● **Texte proposé**:

══════════

Ils ont fait le même rêve. Un rêve en forme d’ours et de drapeau rouge à croix-blanche. Logique: à New Bern (Nouvelle Berne) en Caroline du Nord, nos deux interlocuteurs ne connaissent que cela de la Suisse. Ou presque.
Peter Frey, 59 ans, a tout de même habité à Genève jusqu’à l’âge de trois ans, lorsque son père officiait en Europe comme cadre pour Caterpillar, la firme américaine d’engins de travaux publics. Caramia Valentin, 28 ans, nous bombarde pour sa part de questions sur la Suisse, dans son bureau aujourd’hui déserté, faute de journalistes et d’abonnés, du «New Bern Sun Journal», le quotidien local publié désormais trois fois par semaine, et en difficulté financière chronique. Peter et Caramia ne se connaissent pas. Mais ils partagent le même espoir: que les États-Unis sortent au plus vite de «l’enfer Harris-Trump». Moins de divisions, de colères et d’abus en tous genres: écologiques, sociaux, économiques. Avec, en plus, un vœu identique: en finir avec la spirale qu'ils dénoncent, celle de «l’abêtissement généralisé» de leur pays.
Nous avons depuis notre départ de Naperville, au sud de Chicago, raconté la campagne présidentielle américaine à travers les yeux d’Américains ordinaires. Nous les avons souvent rencontrés chez eux, où les photos de famille côtoient, parfois, des tracts pour l’un ou l’autre candidat. Même exercice ici, dans cette ville de 30'000 habitants dont le nom est irrémédiablement associé à la Suisse et à sa capitale. New Bern est l’un des principaux ports fluviaux de Caroline du Nord, sur la très large rivière Meuse qui se déverse dans l’Atlantique. Elle est aussi l’ancienne capitale de cet État clé pour le scrutin du 5 novembre. Crée en 1710 par le baron de Graffenried, aristocrate bernois, la colonie de New Bern a participé à la fondation des États-Unis. Puis entre 1861 et 1865, la guerre civile entre sudistes et nordistes a failli l’emporter. Incendiée. Détruite. Pillée. Va-t-on trouver ici, alors que le pays est électoralement coupé en deux, des Américains capables de tirer les leçons de cette histoire?

══════════

● **Données enregistrées**:
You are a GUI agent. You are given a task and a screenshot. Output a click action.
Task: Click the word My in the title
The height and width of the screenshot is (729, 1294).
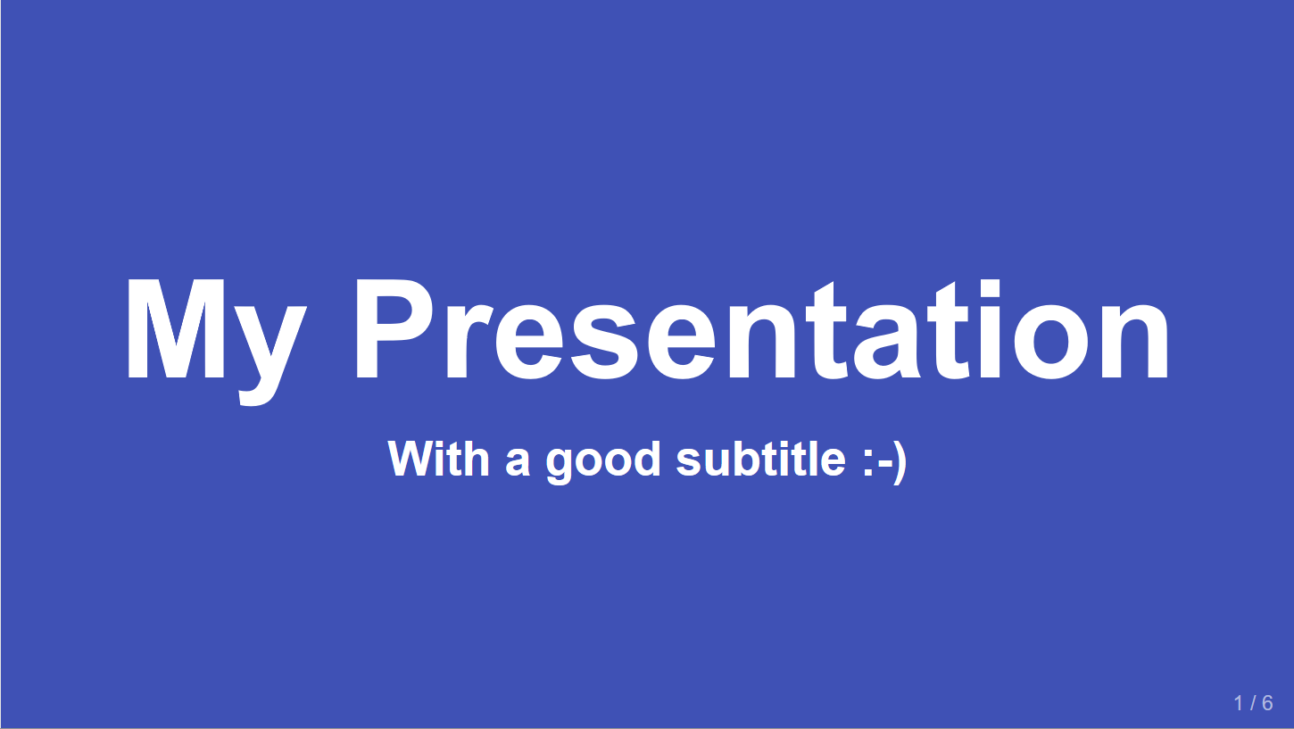point(215,342)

══════════

● **Travail demandé**:
1. Dans l’article sur New Bern, relevez les mots qui décrivent le sort de la ville pendant la guerre civile.
2. Poursuivez l’article sur New Bern après sa dernière phrase.

● **Réponses par consigne**:
1. Incendiée, Détruite, Pillée.

2.
L’ours, mascotte incontournable
Jeffrey Odham nous reçoit dans son bureau du «City Hall». Le maire de New Bern ne connaît pas les rives de l’Aar. Sur l’ours bernois, ce cadre d’une société de peinture est en revanche incollable. Logique. L’ours est partout. Il est la mascotte de cette ville coquette. En plâtre. En ciment. En bois. En résine. L’âne est, aux États-Unis, l’emblème du parti démocrate de Kamala Harris. L’éléphant est celui des républicains, passés sous le contrôle de la famille Trump. A New Bern, l’ours est président à vie: «Le maire de Berne, en Suisse, est venu nous rencontrer.
A l’écouter, sa ville rime avec propreté, prospérité, neutralité. «C’est un excellent programme», sourit le président du conseil des sept «alderman» (échevins), qui gère la municipalité. Sauf que le consensus helvétique n’est pas de mise ici. Deux groupes s’opposent au sein du Conseil, comme un écho au duel Trump-Harris pour la Maison-Blanche.
L’un des rivaux potentiels du maire lors des prochaines élections de 2025 nous fracasse les phalanges. Peter Frey vit quasiment dans sa brasserie Brewery 99, à l’entrée de New Bern. Son père de 84 ans – l’homme qui vécut en Suisse dans les années 60 – réside juste à côté dans une petite maison où une pancarte prévient «Dont eat my cat» (Ne Mangez pas mon chat), allusion directe aux accusations de Donald Trump sur les migrants haïtiens de Springfield, dans l’Ohio.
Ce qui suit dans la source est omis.